The Vikramaditya in its earlier avatar as the ‘Baku’, a unique carrier-cruiser hybrid was a heavy cruiser. It had a truncated flight deck which allowed it to operate vertical-short take off and landing aircraft and helicopters. When it was commissioned at Nikolayev South in 1987, the historic shipyard was already building its successors: two full- deck aircraft carriers, the Kuznetsov and its sister ship, the Varyag designed to operate the heavier Su-33 (the maritime version of the Su-27). The new Russian navy adopted the newly-built Kuznetsov as its flagship soon after the breakup of the Soviet Union in 1991. (The carrier saw two name changes, known first as the Leonid Brezhnev and then the Tibilisi) The Baku, now the capital of newly independent Azerbaijan, was swiftly renamed the Admiral Gorshov but saw only limited service in the new Russian navy. The unfinished hulk of the Varyag (earlier remained in the shipyard as its new owners, Ukraine, put it up on sale. The hulk of the Varyag, bereft of engines or electronics, was purchased by a Chinese company in 1998 for $ 20 million. The firm intended to convert it into a floating casino off Macau. China had already purchased the Kiev and the Minsk, decommissioned sister ships of the Baku/Gorshkov in the 1990s. Both carriers serve as floatings theme parks in Tianjin and Shenzen. Global navies, however, knew the Varyag was not going to become a theme park. India’s naval intelligence monitored the extraordinary 28,200 km voyage of the derelict Varyag, sometimes referred to in code as ‘Hathi’ (the elephant). They puzzled over the excessive pains and secrecy surrounding what appeared to be a perfectly legitimate naval acquisition. One visiting Chinese admiral modestly told his Indian counterpart that China only wanted an aircraft carrier because most developed nations had one. The Varyag’s casino ruse quickly collapsed when the hulk of the carrier was towed to a military shipyard in Dalian 2002. The warship was reconverted it into an aircraft carrier at a dry dock in 2005 from where she emerged for sea trials in 2011.

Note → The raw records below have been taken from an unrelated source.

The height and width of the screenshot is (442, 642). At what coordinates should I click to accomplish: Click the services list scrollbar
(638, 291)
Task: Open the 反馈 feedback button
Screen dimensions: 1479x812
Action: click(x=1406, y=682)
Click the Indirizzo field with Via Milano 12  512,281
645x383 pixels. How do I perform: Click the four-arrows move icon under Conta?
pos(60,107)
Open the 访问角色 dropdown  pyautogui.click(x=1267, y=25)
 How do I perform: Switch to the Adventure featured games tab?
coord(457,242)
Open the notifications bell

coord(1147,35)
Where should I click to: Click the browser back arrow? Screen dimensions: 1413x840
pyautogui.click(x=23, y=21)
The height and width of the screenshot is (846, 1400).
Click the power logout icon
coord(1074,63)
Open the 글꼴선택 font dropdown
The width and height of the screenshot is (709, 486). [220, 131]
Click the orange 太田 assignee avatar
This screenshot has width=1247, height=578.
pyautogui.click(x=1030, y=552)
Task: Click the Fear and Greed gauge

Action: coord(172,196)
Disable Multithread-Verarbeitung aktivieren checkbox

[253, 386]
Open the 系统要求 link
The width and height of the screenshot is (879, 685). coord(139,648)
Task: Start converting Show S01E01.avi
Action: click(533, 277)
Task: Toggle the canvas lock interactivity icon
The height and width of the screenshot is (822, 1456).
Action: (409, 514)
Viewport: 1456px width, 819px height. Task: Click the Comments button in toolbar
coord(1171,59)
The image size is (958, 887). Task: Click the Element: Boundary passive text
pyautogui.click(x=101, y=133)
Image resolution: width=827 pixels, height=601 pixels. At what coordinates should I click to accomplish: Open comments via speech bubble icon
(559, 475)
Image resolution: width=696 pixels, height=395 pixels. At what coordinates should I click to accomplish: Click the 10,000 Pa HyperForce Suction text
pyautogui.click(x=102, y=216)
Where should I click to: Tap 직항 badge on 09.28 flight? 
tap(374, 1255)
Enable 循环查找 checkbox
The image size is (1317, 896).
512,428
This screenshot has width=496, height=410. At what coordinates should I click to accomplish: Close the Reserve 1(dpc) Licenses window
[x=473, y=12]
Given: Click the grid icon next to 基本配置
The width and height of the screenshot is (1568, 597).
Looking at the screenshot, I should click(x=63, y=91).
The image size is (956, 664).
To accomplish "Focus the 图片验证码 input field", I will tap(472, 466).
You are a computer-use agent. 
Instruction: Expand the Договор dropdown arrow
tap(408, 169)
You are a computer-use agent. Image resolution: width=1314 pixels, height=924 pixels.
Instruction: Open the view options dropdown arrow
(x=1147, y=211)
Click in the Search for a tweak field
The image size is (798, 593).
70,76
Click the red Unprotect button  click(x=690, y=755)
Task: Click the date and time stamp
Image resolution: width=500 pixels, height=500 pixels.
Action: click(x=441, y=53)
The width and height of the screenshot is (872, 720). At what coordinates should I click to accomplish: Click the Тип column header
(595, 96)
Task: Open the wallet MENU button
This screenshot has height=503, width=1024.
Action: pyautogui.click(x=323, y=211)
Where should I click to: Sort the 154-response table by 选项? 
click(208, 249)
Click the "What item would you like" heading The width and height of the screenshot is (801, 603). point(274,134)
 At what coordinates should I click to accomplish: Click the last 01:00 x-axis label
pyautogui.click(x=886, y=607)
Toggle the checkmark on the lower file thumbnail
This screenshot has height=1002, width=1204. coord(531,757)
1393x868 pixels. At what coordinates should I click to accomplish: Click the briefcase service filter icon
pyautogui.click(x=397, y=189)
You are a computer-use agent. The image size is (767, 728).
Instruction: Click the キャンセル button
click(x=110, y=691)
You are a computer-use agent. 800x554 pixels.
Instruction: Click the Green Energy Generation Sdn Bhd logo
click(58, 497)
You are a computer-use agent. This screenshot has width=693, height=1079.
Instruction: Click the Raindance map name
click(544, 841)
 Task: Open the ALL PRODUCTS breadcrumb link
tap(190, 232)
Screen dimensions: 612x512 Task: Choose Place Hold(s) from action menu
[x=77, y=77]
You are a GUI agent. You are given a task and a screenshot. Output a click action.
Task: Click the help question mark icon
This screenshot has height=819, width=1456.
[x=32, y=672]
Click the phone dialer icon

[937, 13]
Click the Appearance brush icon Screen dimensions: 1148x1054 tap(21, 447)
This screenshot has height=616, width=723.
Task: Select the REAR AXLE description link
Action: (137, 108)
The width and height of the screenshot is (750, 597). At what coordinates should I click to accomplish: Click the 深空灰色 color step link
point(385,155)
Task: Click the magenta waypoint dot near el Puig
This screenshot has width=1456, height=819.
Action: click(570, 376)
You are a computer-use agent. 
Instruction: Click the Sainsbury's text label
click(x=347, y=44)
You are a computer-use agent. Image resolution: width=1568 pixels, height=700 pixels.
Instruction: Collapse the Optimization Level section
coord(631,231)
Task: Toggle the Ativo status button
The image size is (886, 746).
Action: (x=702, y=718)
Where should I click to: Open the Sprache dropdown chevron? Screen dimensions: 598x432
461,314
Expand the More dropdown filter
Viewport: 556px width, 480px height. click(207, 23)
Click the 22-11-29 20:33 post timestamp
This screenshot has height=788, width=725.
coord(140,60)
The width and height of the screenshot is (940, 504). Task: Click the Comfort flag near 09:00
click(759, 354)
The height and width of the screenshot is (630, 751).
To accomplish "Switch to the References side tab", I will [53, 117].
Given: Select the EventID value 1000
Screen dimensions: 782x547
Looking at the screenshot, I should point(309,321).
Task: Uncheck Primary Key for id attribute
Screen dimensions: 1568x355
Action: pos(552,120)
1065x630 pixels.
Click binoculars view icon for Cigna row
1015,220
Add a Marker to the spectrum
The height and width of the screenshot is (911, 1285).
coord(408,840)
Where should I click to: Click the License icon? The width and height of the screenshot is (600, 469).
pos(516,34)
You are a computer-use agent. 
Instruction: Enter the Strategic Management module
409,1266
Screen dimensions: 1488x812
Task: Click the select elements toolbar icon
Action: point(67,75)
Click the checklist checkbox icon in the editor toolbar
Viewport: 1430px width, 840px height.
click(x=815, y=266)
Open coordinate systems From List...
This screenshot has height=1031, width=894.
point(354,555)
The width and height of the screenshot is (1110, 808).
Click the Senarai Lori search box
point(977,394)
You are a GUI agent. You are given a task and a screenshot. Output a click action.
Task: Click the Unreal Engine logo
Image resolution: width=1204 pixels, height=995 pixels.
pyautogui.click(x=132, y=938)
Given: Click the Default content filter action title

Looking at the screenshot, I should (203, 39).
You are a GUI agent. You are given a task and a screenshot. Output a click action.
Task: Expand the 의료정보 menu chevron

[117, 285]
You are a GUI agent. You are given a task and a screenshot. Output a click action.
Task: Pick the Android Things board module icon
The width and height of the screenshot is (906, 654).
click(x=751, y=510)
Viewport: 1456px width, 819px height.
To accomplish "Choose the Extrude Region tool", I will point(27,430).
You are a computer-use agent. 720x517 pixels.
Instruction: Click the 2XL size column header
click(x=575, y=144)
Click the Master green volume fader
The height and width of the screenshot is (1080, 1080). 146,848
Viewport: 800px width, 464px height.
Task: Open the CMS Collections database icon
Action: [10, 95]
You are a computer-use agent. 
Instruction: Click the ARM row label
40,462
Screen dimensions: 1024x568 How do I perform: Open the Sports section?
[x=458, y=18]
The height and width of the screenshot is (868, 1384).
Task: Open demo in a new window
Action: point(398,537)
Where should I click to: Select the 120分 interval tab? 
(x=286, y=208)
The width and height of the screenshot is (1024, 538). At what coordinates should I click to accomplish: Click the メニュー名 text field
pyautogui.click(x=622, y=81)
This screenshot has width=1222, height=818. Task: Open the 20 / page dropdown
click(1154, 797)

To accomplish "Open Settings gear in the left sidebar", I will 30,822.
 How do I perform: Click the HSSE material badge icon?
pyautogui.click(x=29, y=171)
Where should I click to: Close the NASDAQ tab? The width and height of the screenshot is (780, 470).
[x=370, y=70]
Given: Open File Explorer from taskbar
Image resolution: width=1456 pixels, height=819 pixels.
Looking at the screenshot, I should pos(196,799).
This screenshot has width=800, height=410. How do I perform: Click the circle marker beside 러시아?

The Indian navy, on the other hand, has been vocal about its plans for a force of three conventionally powered aircraft carriers. The Vikramaditya will be the first of two more carriers to be built at the Cochin Shipyard.
“In a sign of how the power dynamics of the world are changing,” geopolitical analyst Robert D Kaplan writes in his seminal 2012 book ‘Revenge of Geography, “Indian and Chinese strategists avidly read Mahan; they, much more than the Americans, are the Mahanians now: they are building fleets designed for armed encounters at sea, whereas European navies view sea power only in terms of constabulary action.”
The PLAN still classifies the Liaoning as a training ship, sees it as a step-up to a bigger, yet unrealized dream of Admiral Gorshkov: a Soviet supercarrier that could challenge the formidable USS Nimitz class. China is believed to have obtanied designs of and working on two nuclear-powered aircraft carriers based on the Soviet Union’s abandoned Kremlin class aircraft supercarrier. The 85,000 tonne ‘Ulyanovsk’ began at Nikolayev South in 1992, scrapped after being 20 per cent completed. Admiral Gorshkov’s last dream will fly a Chinese flag.